- [WORK TO COMPLETE] Retype the lines below exactly, but only those from the line that has "Where should I" through the line that has "You are a computer-use agent. This". Omit every picture.

DATA RECORDS: Begin

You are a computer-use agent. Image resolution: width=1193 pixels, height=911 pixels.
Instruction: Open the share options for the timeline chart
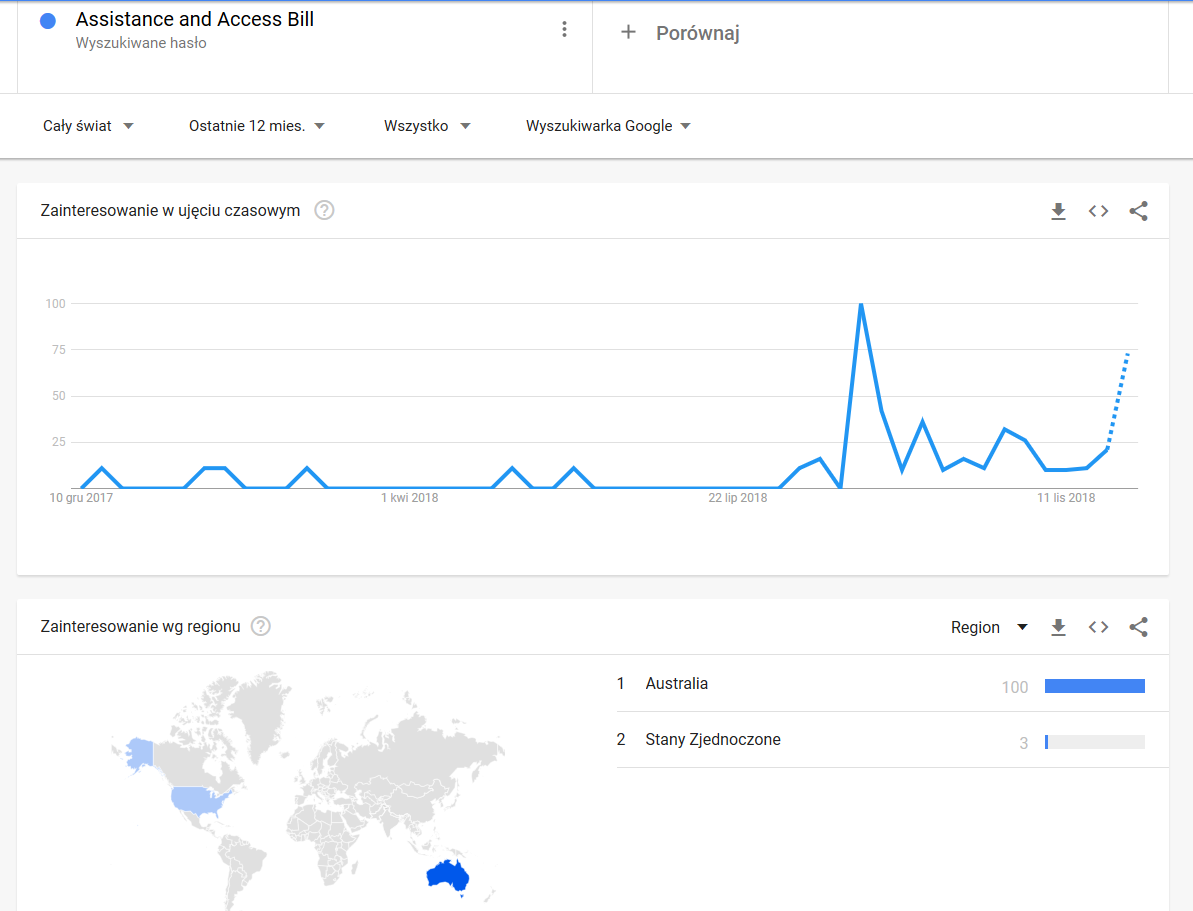[x=1138, y=211]
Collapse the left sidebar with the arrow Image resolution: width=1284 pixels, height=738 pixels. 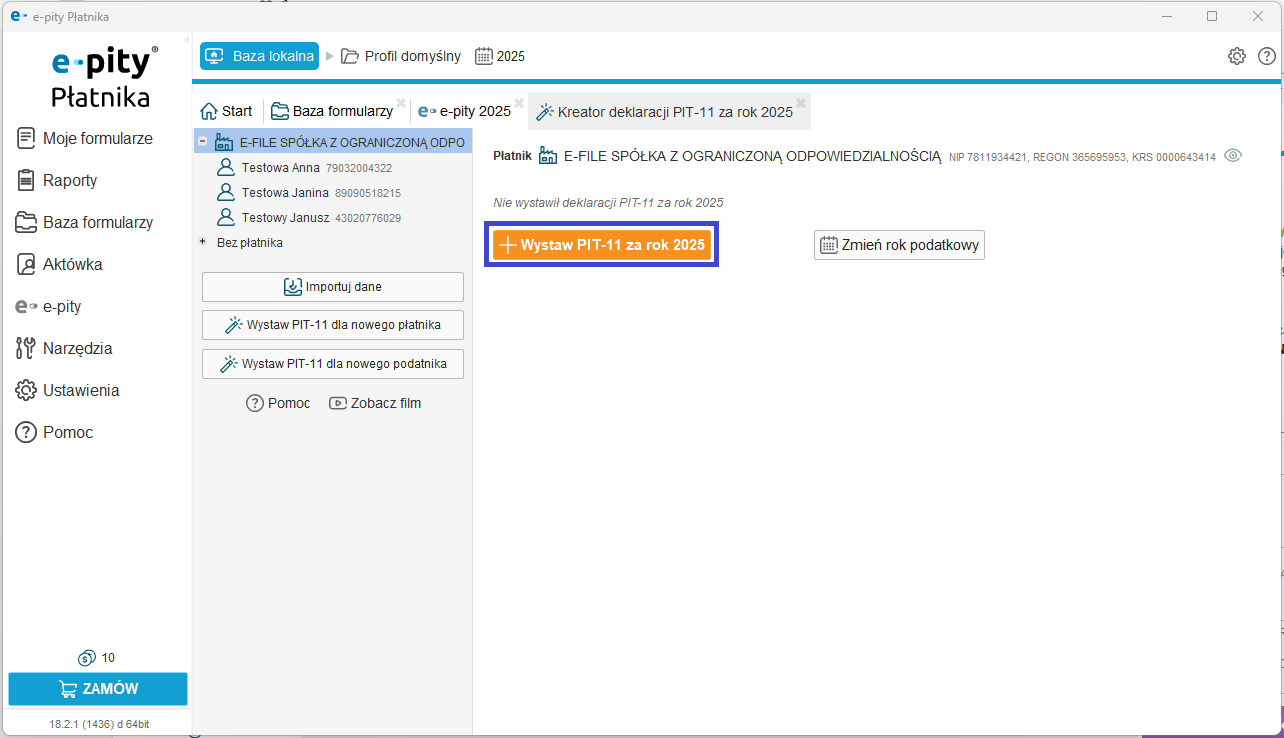pyautogui.click(x=186, y=40)
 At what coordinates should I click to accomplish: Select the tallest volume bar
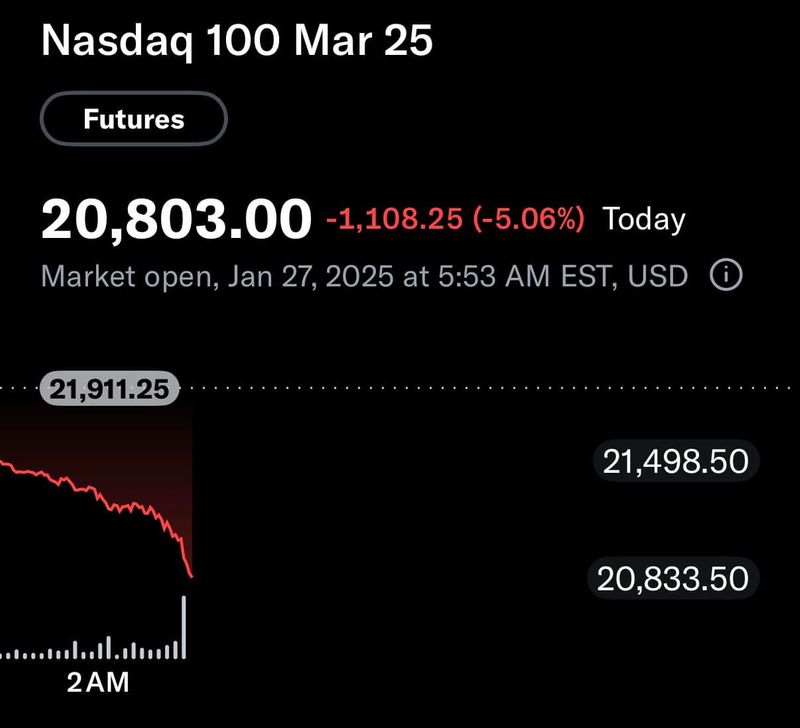[185, 625]
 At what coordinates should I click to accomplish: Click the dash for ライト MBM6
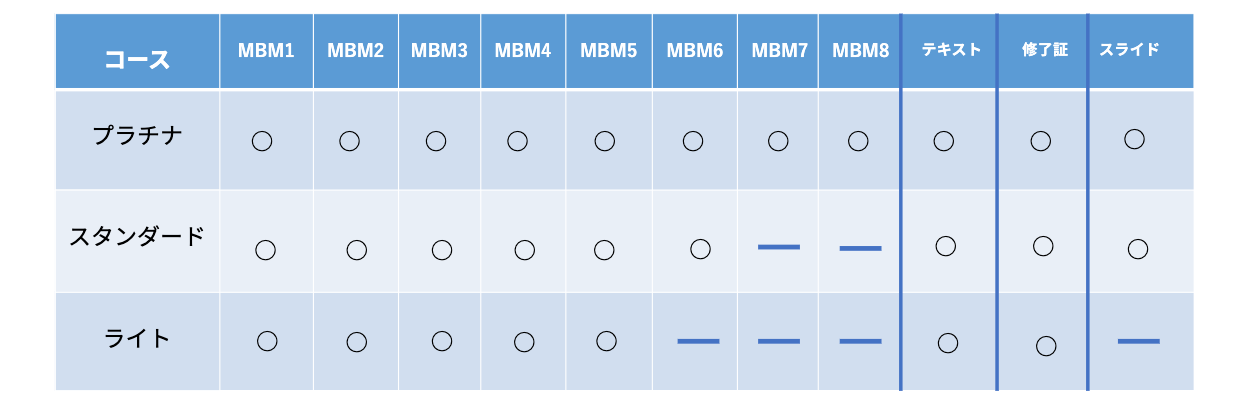point(698,342)
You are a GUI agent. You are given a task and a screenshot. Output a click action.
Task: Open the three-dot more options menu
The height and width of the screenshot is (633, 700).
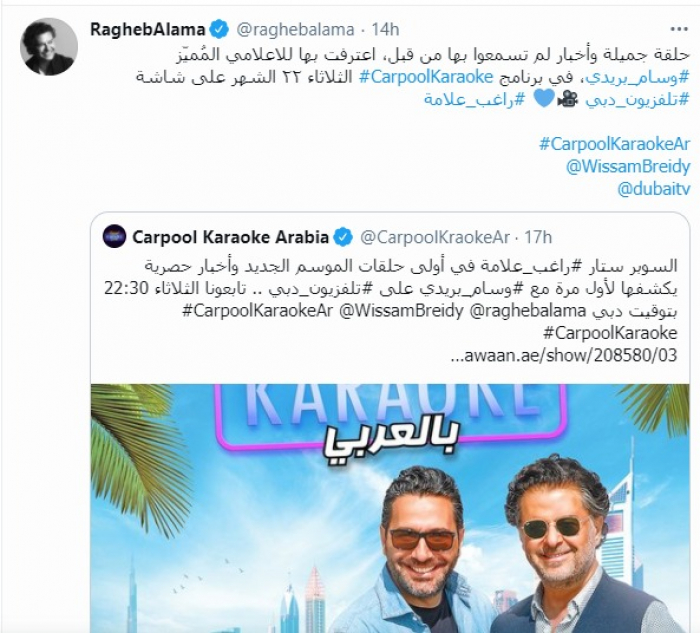click(x=679, y=29)
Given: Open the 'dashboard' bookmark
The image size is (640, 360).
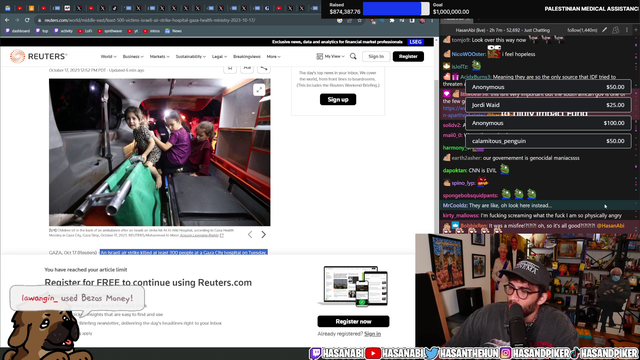Looking at the screenshot, I should coord(18,31).
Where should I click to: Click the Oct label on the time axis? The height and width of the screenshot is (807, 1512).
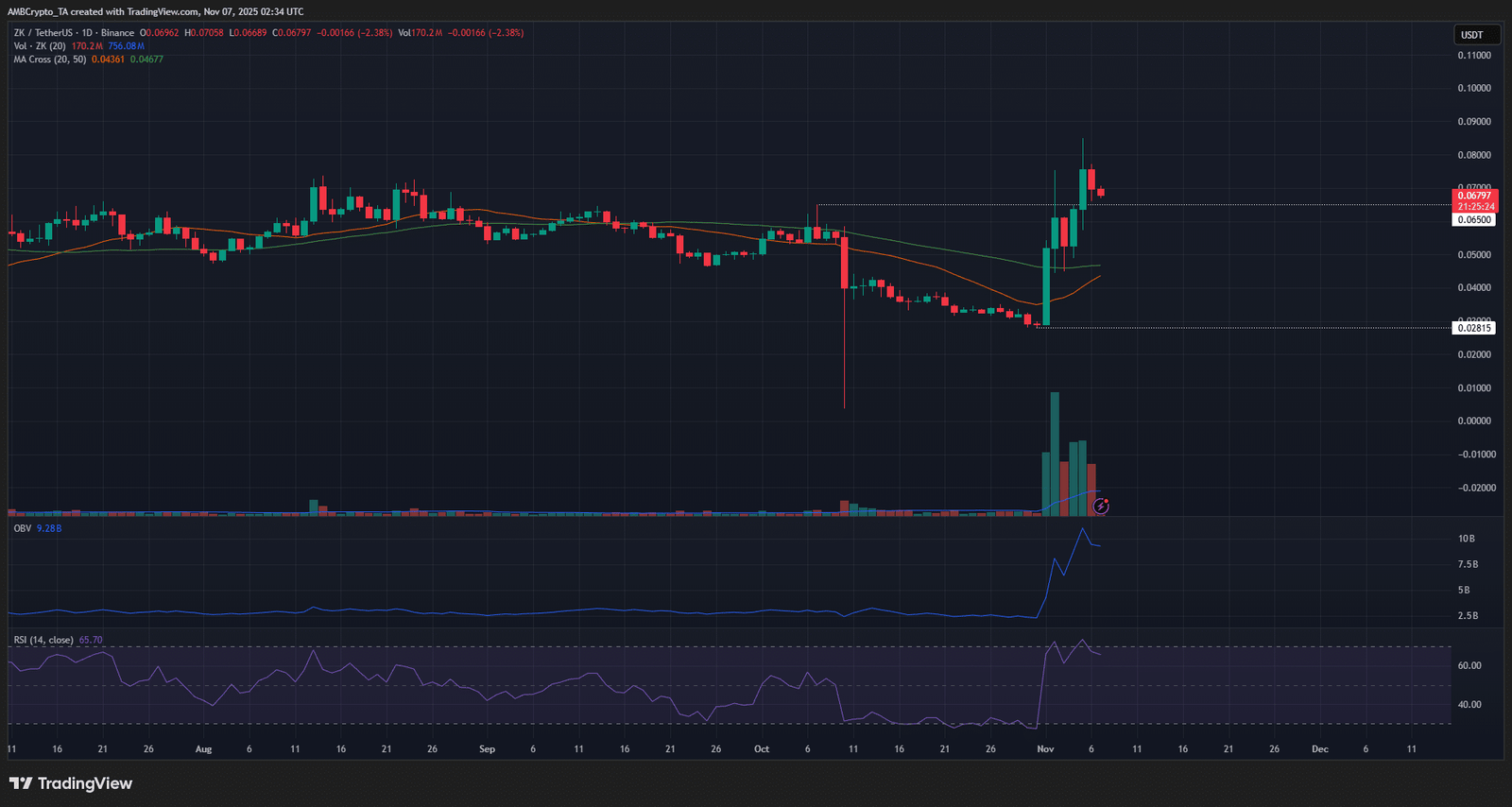762,749
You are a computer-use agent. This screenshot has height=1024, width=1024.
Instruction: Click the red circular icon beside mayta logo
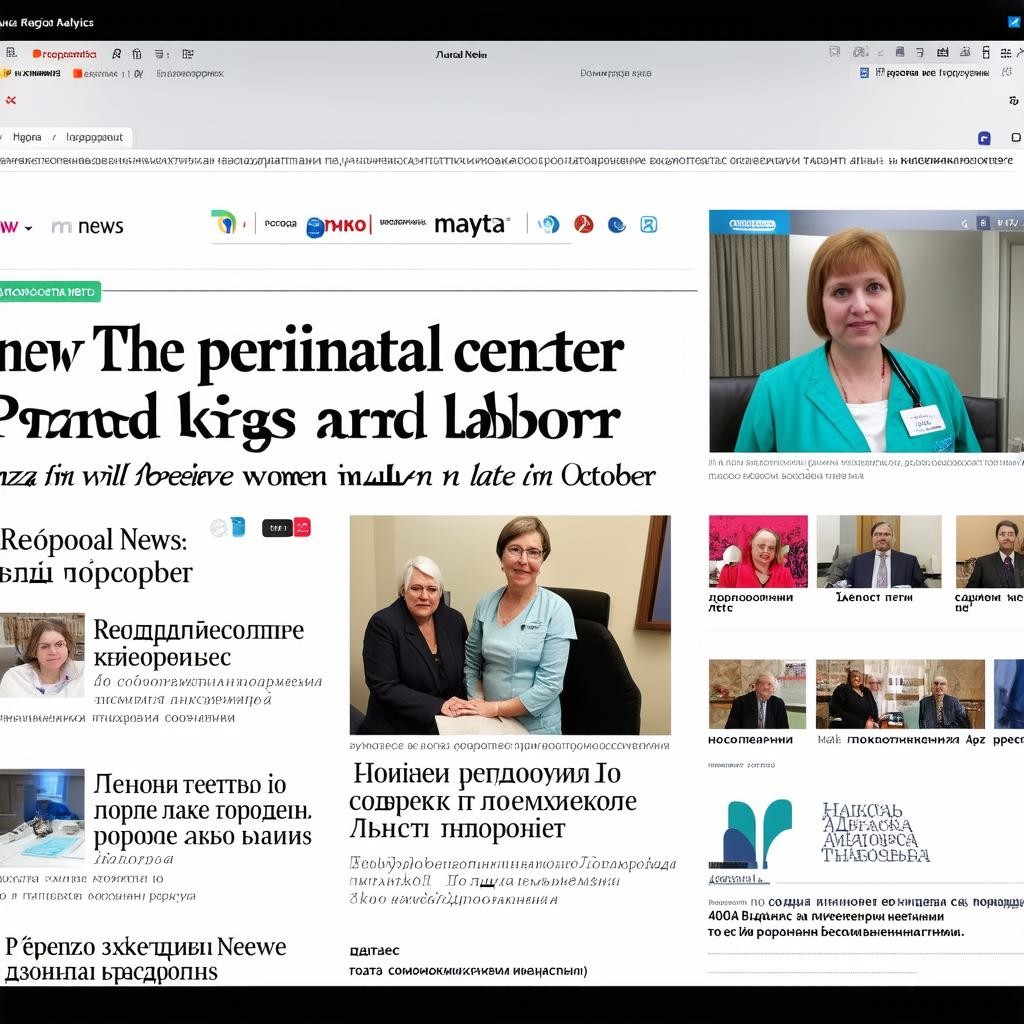(584, 224)
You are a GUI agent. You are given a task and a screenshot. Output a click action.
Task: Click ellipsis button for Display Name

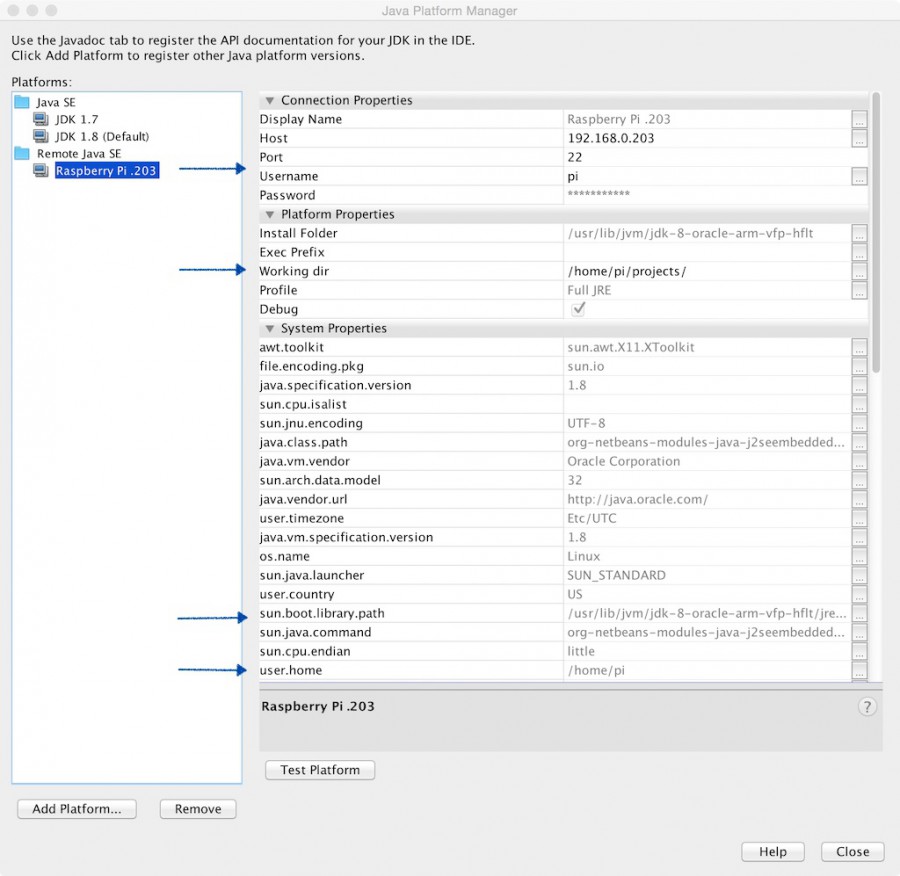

DATA RECORDS: End

- [RESPONSE TO THIS TASK]
Where should I click to: Click the Oct label on the time axis? The height and width of the screenshot is (807, 1512).
762,749
You are a computer-use agent. This screenshot has height=1024, width=1024.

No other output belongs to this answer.